提示テキスト =>
====
1991~2003 年に世界保健機関(WHO)欧州地域事務所で放射線防護プログラムを指揮。その間、ヘルシンキに原子力緊急事態公衆衛生専門プロジェクト事務所を設立。また、ボンのWHO 欧州環境健康センターで放射線公衆衛生地域顧問を務めた。WHO では、とくにベラルーシにおけるチェルノブイリ原発事故後の甲状腺がんの増加をいち早く発見し、世界の注目を集めた。また、2001 年には国連チェルノブイリ原発事故調査団の一員としてベラルーシ、ロシア、ウクライナの被災地域の状況を分析し、その結果を国連調査報告『チェルノブイリ原発事故の人体への影響:復興への戦略』(“The human consequences of the Chernobyl accident: a strategy for recovery”、 The United Nations、 2002)として公表。

03 年、英国放射性廃棄物管理委員会(CoRWM)委員に就任したが、同委員会のずさんな放射能管理を批判して05 年に辞任。その後、08 年までフィンランド・クオピオ大学環境科学部教授。現在は欧州委員会(EC)のARCH プロジェクト(EU のチェルノブイリ原発事故健康影響調査を統括)委員を務めるかたわら、東フィンランド大学クオピオ校で電離放射線の影響について講義・研究を行っている。
====
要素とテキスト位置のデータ
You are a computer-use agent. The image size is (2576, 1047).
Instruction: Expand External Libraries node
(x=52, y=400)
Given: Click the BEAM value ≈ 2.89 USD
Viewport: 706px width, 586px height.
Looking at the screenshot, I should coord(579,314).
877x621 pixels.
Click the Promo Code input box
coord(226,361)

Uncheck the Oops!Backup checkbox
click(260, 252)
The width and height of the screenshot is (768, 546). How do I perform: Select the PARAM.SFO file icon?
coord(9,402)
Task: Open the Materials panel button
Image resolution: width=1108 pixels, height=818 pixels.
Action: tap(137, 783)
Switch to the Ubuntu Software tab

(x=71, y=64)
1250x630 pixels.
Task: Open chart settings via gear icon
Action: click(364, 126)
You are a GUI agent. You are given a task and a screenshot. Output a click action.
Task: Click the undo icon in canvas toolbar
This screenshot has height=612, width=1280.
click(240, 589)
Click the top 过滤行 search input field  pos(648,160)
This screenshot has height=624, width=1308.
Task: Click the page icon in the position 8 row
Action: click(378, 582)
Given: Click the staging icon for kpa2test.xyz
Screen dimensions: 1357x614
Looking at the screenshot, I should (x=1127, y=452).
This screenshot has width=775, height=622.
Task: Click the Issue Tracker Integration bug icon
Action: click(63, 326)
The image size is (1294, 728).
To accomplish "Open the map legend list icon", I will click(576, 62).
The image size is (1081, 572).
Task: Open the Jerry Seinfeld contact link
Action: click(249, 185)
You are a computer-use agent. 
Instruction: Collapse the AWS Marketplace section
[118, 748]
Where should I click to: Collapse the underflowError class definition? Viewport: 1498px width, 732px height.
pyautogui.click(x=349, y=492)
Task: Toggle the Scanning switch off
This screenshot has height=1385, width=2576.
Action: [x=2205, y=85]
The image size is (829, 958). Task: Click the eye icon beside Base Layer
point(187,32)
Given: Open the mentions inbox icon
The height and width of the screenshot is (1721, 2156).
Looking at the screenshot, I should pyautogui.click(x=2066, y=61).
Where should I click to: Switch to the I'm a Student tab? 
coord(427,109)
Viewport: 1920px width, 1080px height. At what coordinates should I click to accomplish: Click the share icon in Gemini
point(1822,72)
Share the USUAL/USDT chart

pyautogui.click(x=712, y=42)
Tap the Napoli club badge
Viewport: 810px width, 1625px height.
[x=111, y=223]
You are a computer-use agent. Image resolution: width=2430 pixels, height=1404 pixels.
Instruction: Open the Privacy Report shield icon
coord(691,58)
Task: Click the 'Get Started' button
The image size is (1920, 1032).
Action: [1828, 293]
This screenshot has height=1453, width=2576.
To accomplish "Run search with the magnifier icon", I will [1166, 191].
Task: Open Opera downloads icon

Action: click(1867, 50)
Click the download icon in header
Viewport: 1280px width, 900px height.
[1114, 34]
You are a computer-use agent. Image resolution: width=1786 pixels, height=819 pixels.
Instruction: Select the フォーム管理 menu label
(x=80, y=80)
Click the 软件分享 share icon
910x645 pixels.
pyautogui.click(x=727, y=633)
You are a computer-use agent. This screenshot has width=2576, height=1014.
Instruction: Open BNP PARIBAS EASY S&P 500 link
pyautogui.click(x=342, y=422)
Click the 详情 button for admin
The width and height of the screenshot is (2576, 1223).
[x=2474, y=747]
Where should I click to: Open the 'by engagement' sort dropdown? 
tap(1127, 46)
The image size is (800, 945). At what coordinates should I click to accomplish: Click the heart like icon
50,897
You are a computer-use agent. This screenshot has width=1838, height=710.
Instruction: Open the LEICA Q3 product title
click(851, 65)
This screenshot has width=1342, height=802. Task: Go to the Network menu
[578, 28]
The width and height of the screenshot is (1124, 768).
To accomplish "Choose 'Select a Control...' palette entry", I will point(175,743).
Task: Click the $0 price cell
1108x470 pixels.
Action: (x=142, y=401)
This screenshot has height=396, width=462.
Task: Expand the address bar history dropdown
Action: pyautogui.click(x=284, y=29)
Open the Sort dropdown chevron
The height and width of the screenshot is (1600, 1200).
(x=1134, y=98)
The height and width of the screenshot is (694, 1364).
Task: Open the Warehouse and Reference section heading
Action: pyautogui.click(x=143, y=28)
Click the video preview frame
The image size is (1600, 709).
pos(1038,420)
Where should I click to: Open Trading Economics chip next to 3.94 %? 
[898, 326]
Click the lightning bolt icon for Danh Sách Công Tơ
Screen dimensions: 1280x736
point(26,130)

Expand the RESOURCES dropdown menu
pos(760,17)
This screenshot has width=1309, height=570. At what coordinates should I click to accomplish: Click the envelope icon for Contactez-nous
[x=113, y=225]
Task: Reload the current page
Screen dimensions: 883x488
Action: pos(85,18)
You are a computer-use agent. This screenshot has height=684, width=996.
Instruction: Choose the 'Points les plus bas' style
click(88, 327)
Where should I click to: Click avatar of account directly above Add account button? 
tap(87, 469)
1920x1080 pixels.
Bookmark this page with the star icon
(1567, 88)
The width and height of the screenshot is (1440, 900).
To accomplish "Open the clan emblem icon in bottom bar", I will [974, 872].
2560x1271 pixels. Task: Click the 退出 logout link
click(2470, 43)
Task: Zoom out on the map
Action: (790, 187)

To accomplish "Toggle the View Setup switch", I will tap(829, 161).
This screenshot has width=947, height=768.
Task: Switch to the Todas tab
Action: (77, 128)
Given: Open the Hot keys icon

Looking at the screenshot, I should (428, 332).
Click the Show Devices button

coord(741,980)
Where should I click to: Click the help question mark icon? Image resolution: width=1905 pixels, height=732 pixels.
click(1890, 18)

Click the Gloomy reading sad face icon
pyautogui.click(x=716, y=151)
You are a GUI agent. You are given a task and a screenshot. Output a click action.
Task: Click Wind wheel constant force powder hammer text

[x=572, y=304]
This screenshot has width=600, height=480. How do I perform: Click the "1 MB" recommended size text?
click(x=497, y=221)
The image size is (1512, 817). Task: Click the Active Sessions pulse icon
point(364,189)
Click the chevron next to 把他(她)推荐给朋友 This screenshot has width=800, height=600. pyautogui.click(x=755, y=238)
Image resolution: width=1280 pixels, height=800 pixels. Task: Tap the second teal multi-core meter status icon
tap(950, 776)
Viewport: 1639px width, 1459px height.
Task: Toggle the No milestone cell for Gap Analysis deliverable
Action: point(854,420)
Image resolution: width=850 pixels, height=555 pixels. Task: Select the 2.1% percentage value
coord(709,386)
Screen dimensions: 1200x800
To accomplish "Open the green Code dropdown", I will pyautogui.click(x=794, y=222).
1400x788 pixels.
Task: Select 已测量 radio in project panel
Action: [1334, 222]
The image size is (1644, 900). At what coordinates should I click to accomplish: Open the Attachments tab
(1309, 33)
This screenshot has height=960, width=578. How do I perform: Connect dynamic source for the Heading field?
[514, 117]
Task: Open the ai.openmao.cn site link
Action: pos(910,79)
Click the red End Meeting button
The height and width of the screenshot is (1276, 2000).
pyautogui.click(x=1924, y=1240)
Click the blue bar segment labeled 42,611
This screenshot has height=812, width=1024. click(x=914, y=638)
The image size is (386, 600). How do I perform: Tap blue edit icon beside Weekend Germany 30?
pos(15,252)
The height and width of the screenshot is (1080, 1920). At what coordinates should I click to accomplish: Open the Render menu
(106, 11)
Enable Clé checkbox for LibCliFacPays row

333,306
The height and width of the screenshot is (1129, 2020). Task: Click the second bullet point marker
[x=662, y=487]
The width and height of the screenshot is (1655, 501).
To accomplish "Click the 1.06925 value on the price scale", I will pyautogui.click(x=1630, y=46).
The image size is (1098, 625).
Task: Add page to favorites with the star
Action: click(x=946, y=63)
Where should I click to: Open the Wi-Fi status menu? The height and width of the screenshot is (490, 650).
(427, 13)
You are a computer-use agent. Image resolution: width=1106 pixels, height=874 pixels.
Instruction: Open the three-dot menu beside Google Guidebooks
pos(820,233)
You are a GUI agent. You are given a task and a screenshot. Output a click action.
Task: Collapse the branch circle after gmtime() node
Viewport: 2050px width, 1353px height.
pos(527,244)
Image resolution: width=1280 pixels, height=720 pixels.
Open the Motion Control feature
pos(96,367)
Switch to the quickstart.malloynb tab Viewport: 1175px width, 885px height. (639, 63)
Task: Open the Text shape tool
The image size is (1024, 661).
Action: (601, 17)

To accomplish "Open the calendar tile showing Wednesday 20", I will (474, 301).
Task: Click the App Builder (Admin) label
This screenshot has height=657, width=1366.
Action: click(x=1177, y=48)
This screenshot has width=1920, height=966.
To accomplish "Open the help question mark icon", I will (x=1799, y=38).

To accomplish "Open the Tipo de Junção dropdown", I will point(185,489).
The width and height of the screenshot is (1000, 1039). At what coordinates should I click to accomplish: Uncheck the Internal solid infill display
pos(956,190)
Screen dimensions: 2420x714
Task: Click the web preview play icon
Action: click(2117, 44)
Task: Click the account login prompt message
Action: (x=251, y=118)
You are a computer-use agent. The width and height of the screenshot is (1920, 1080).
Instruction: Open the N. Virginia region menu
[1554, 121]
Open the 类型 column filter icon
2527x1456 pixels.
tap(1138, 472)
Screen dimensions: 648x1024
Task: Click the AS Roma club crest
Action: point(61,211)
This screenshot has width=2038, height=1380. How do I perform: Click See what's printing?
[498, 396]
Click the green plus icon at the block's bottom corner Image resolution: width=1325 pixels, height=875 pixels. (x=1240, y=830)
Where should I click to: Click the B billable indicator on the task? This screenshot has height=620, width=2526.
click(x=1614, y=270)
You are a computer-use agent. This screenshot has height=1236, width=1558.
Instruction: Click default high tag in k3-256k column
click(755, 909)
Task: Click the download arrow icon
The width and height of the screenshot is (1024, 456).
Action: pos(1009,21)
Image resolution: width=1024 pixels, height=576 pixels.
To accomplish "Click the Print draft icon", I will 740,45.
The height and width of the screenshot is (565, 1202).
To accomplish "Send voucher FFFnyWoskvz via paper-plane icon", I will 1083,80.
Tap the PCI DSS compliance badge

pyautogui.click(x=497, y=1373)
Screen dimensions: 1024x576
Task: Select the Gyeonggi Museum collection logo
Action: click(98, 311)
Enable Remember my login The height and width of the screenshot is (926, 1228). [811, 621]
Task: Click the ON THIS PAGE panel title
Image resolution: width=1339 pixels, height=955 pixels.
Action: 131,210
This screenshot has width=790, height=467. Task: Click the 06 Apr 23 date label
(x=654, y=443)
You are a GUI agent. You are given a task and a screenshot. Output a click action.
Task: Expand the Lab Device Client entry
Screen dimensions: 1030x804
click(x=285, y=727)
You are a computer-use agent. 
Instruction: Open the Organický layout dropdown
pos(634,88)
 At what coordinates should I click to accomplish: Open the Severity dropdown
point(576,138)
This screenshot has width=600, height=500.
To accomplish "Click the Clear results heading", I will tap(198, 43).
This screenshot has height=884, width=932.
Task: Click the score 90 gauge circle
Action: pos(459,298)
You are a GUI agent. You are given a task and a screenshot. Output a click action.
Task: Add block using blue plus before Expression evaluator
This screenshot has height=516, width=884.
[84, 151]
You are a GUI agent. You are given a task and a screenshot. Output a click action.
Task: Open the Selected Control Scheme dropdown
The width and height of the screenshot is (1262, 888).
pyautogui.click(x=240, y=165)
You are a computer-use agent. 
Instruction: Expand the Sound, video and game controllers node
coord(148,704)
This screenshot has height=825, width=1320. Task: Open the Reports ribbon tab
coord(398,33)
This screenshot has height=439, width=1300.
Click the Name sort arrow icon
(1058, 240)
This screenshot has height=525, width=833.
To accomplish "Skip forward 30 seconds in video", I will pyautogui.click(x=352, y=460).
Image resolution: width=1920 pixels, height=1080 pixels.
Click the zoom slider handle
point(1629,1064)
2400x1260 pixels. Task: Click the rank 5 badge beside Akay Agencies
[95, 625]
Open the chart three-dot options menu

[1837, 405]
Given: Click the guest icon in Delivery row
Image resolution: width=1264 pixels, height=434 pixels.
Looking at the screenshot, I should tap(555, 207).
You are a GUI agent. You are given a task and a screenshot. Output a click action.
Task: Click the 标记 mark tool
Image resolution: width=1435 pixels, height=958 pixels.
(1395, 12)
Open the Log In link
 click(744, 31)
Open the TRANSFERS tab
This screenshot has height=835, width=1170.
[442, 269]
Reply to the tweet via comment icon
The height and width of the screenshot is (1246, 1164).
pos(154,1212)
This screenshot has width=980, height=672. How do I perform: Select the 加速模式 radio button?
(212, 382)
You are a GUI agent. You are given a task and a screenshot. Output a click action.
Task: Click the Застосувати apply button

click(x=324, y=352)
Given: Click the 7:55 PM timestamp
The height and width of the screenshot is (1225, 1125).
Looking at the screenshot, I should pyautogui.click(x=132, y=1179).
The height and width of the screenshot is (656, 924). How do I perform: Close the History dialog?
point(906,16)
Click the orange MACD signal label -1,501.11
====
目的 1 =>
本文に国名として出てくるものを、すべて挙げる。
目的 2 =>
リストの中から、文字列「chevron」を含む行をすべて集めて書き写してください。大文字と小文字は区別します。

想定解答 1 =>
ベラルーシ、ロシア、ウクライナ、英国、フィンランド

想定解答 2 =>
Open the Sort dropdown chevron
Click the chevron next to 把他(她)推荐给朋友 This screenshot has width=800, height=600. pyautogui.click(x=755, y=238)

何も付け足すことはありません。